(What you are asked to do): In the records below, begin at the line that has "This screenshot has width=813, height=413." and stop after the line that has "Toggle the goal"; quote those lines verbatim and nothing more.

Collected data entries:
========

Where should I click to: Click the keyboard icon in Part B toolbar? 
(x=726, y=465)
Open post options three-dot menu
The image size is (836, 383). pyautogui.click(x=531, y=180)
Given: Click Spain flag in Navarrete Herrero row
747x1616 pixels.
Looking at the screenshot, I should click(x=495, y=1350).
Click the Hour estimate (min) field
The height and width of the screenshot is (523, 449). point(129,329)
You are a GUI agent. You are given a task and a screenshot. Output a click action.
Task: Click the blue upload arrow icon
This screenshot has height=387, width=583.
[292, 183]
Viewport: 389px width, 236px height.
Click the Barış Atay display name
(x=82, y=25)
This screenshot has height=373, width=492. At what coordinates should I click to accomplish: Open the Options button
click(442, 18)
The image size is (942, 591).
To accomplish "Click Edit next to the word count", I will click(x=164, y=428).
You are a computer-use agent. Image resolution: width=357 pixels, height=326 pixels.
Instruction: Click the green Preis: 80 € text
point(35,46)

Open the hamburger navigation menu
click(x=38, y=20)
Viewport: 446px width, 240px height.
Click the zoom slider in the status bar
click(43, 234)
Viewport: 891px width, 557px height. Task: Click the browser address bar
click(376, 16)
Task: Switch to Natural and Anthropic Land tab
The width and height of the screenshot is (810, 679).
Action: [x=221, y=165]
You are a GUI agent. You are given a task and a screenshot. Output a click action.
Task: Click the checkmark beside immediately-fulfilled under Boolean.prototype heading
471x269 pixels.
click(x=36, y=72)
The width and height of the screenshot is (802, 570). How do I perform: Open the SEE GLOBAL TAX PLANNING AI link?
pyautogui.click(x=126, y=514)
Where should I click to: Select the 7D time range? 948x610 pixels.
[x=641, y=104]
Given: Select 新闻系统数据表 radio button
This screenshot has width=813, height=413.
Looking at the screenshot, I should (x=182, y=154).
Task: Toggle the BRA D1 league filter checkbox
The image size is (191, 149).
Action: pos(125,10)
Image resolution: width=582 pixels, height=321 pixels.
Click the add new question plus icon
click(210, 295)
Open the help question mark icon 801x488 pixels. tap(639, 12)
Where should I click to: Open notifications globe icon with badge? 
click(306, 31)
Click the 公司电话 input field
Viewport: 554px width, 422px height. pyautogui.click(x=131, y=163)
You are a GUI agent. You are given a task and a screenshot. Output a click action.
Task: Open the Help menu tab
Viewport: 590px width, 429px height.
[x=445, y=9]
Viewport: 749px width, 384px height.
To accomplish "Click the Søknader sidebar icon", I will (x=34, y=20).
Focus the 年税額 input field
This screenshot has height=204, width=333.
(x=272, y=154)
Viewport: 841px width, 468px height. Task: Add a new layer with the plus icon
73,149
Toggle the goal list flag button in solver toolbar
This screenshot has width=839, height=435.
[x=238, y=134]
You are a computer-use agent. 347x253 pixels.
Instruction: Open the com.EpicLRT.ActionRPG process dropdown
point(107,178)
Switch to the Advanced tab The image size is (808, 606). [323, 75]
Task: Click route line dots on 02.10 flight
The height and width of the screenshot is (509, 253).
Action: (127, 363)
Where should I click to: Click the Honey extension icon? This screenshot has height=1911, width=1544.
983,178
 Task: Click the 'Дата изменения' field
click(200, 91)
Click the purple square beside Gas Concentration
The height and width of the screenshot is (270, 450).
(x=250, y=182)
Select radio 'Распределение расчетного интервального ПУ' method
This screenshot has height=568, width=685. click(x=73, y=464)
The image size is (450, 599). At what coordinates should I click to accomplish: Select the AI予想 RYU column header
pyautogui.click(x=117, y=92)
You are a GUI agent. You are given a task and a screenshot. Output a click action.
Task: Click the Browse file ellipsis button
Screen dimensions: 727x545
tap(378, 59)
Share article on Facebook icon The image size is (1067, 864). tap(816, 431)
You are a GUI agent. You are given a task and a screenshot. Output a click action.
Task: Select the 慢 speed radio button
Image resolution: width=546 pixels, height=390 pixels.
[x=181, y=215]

========

(Answer box):
This screenshot has width=813, height=413.
Looking at the screenshot, I should (x=182, y=154).
Task: Toggle the BRA D1 league filter checkbox
The image size is (191, 149).
Action: pos(125,10)
Image resolution: width=582 pixels, height=321 pixels.
Click the add new question plus icon
click(210, 295)
Open the help question mark icon 801x488 pixels. tap(639, 12)
Where should I click to: Open notifications globe icon with badge? 
click(306, 31)
Click the 公司电话 input field
Viewport: 554px width, 422px height. pyautogui.click(x=131, y=163)
You are a GUI agent. You are given a task and a screenshot. Output a click action.
Task: Open the Help menu tab
Viewport: 590px width, 429px height.
[x=445, y=9]
Viewport: 749px width, 384px height.
To accomplish "Click the Søknader sidebar icon", I will (x=34, y=20).
Focus the 年税額 input field
This screenshot has height=204, width=333.
(x=272, y=154)
Viewport: 841px width, 468px height. Task: Add a new layer with the plus icon
73,149
Toggle the goal list flag button in solver toolbar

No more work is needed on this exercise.